日本でもメジャーになった中国コスメ
日本で中国コスメがメジャーになりつつある。2019年からSNSで話題になり、現在ではLOFTやPLAZAに中国メイクのコーナーができている。
中国コスメの特徴としてまず挙げられるのが見た目にこだわっているところである。パッケージが芸術的だったり、リップやファンデーションに芸術的な刻印が入ったりしている。大英博物館とのコラボ商品なども出ていて、SNS映えの時代に合っている。
中国コスメを使ったメイクはチャイボーグメイクと言われる。サイボーグのように人間離れした美しいメイクという意味だ。チャイは中国を表す。中国コスメの前にブームが来た韓国コスメもオルチャン(美少女)メイクと言われていたがニュアンスはこれと同じだ。
写真はLOFTの中国コスメコーナー(右が大英博物館とのコラボ商品)
撮影場所:銀座LOFT
現在の中国コスメ市場
中国コスメの国内消費額はすでに世界第2位である。2021年のデータを見ると、コスメの生産免許を保有している会社が5,400社超、2019年の中国化粧品業界の売上額が2992億元(約5兆円)、この年の成長率が113%となっている。
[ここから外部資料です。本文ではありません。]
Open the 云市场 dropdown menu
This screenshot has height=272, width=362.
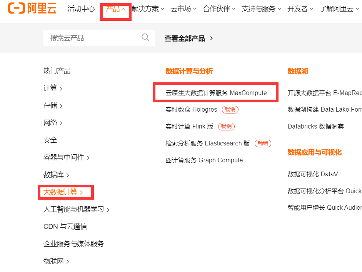pyautogui.click(x=183, y=8)
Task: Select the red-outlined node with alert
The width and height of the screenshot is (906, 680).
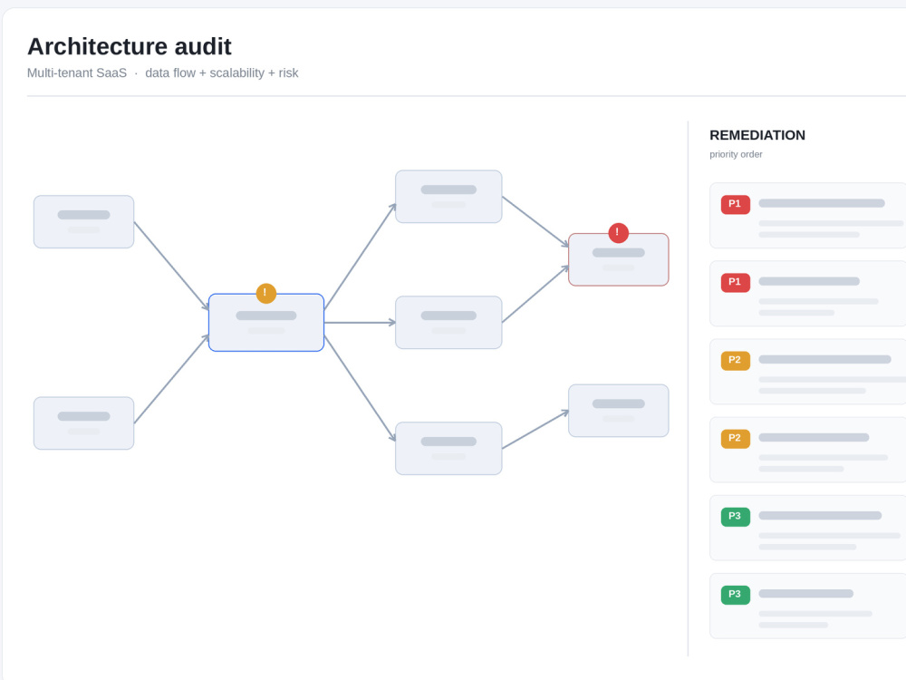Action: coord(618,259)
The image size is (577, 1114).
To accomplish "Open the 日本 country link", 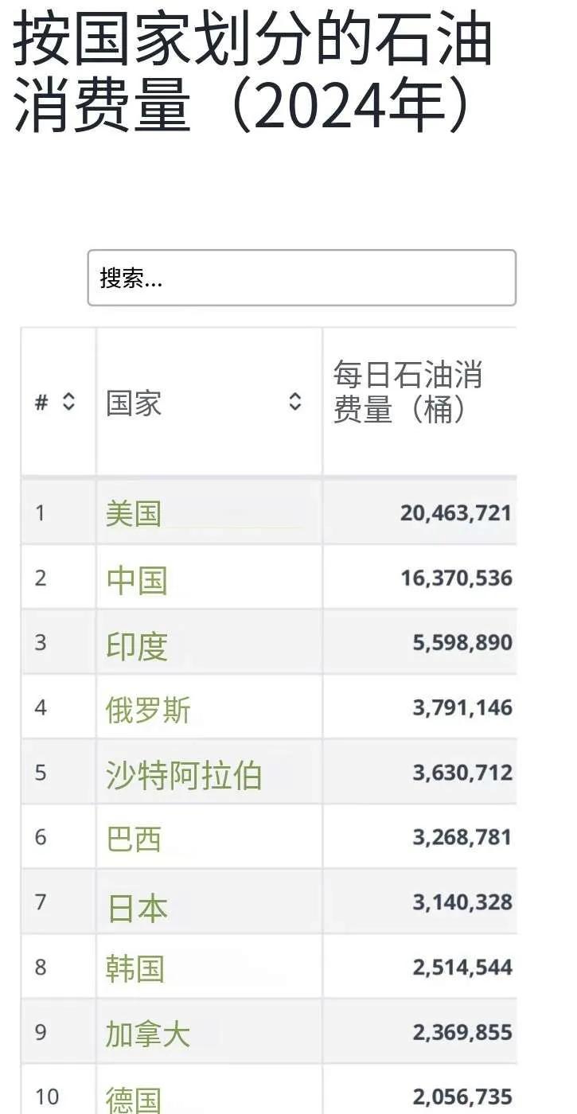I will pos(138,906).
販売チャネルはECが伸びており、Tmall、Kaola、JD.comなどのECサイトでの売上が伸びている。この流れはコロナ禍で更に加速した。
中国コスメのターゲットはZ世代
中国の「双十一(独身の日)」はECサイト「タオバオ」でセールが盛り上がる日だ。2019年の独身の日において、コスメ売上ランキング1位になったのは「完美日记(わんめいるーじー)」という中国コスメブランドだ。以前はメイベリン、エスティローダー、ランコムなどの海外ブランドが人気だったが、Z世代は国内ブランドを好む。
中国コスメのメーカーがターゲットにしているのはZ世代だ。Z世代は1995年から2010年くらいの間に生まれた人達で、スマホ、SNSなどと共に育った世代である。Z世代は国産コスメに共感し、ハイブランドへの憧れが薄く、ブランドよりも商品特徴を重視する。このようなZ世代に中国コスメメーカーは注目した。Z世代は中国総人口の24%を占めており、消費力も旺盛だ。消費のためにネットバンキングでお金を借りる人も多い。
SNSが消費を促進させる
スマホやSNSで育った世代をターゲットにする時に、SNSを通じたコミュニケーションはとても重要だ。Z世代をターゲットにする時には、CMや雑誌でコスメの世界観を伝えることよりも、SNSに書かれている口コミをいかに良くするか、バズらせるかがより重要である。Red、tiktok、BilbiliなどのSNSは、中国コスメのコミュニケーションの主戦場である。今やコスメのブランディングはCMや雑誌を通じてなされるのではなく、SNS上に良い口コミが書かれるバイラル効果でなされる。
海外メーカーからするとこれは参入障壁になる。そもそもRed、tiktok、BilbiliなどのSNSトレンドに詳しくなければならないし、その中でどのような雰囲気でコミュニケーションが行われているのかを知らなければならないからだ。